All their items are distinguished by their original, natural style which allows the handmade character of the object, and the original earth materials used, 
to be brought out.


Iona Hall at Six Foot Gallery

20th February 2017 – 20th March 2017

This February, Six Foot is proud to showcase the works of Glasgow School of Art Students Iona Hall.


Iona Hall is a third year student in Jewellery and Silversmithing at Glasgow School of Art. Inspired by the natural forms, colours and textures she encounters in the environment around her, Iona works predominantly with metals – particularly wire – bending and twisting it into different forms. By making miniature sculptures as well as pieces for the body, she aims to challenge the traditional role of a jeweller. Iona’s work endeavours to investigate ways of expressing the hidden self, prompting the viewer to consider different life perspectives and allow for imperfections.


By exploring the many strands and intricacies of mental health, Iona challenges the viewer’s prejudices and levels of judgement. Each of the twenty objects on display in the Six Foot Gallery represents a visual interpretation of a different mental health issue. Iona has used – amongst other materials – silver, copper, wire and wood to translate her own understanding of these issues into small holdable objects. Her intention is that, upon holding the work in their hand, someone might be able to appreciate the contrast between the small and unthreatening physical object and the magnitude of the emotion it represents for a sufferer.
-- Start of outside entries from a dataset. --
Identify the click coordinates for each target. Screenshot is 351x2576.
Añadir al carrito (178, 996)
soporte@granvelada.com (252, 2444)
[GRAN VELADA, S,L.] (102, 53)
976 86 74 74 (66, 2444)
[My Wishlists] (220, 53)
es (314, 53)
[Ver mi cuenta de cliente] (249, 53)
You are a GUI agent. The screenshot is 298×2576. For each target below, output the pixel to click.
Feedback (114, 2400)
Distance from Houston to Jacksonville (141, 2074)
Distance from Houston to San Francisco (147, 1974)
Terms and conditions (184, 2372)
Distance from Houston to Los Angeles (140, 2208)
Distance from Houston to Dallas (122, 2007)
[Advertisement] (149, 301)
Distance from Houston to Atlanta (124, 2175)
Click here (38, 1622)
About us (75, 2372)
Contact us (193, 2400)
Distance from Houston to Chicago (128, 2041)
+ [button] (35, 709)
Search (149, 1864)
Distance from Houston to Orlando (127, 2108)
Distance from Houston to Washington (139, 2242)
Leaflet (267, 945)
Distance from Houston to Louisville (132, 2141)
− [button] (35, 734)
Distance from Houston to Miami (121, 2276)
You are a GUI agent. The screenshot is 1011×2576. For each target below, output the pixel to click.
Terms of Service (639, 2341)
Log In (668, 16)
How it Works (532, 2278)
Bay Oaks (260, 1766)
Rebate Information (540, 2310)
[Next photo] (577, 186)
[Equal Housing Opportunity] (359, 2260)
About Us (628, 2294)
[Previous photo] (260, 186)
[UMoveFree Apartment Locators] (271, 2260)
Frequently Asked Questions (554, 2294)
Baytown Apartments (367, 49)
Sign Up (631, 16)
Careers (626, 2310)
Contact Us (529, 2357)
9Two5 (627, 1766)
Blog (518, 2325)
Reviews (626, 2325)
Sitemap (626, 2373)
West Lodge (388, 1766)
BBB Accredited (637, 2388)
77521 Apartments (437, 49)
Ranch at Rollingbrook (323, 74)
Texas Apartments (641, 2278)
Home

Paulina Knapik and Sandra Zinkuté at Six Foot Gallery 

10th January 2017 – 24th January 2017 

 This January, Six Foot is proud to showcase the works of Glasgow School of Art Students Paulina Knapik and Sandra Zinkuté.


Paulina Knapik is a 3rd year, Silversmithing and Jewellery Design student at The Glasgow School of Art.  Paulina’s artistic practice seeks to balance between fine art and commercial jewellery. Her main inspirational sources are: nature, urban geometry, contrasts in the surrounding world, music, paintings. The variety of works on show cover this range of inspirations, and highlight her skills as a maker.


Sandra Zinkuté is a 3rd year, Silversmithing and Jewellery Design student at The Glasgow School of Art. Sandra’s work is influenced by nature and her changing surroundings. Her newest collection was inspired by the architecture of Glasgow and her observations of nature and plants in the Botanic gardens. Rough surfaces mirror that of the organic life in the city while the outline of the pieces offer a more formal structure and contour.  Her objects are interactive, only finished when held in the hand or between the fingers.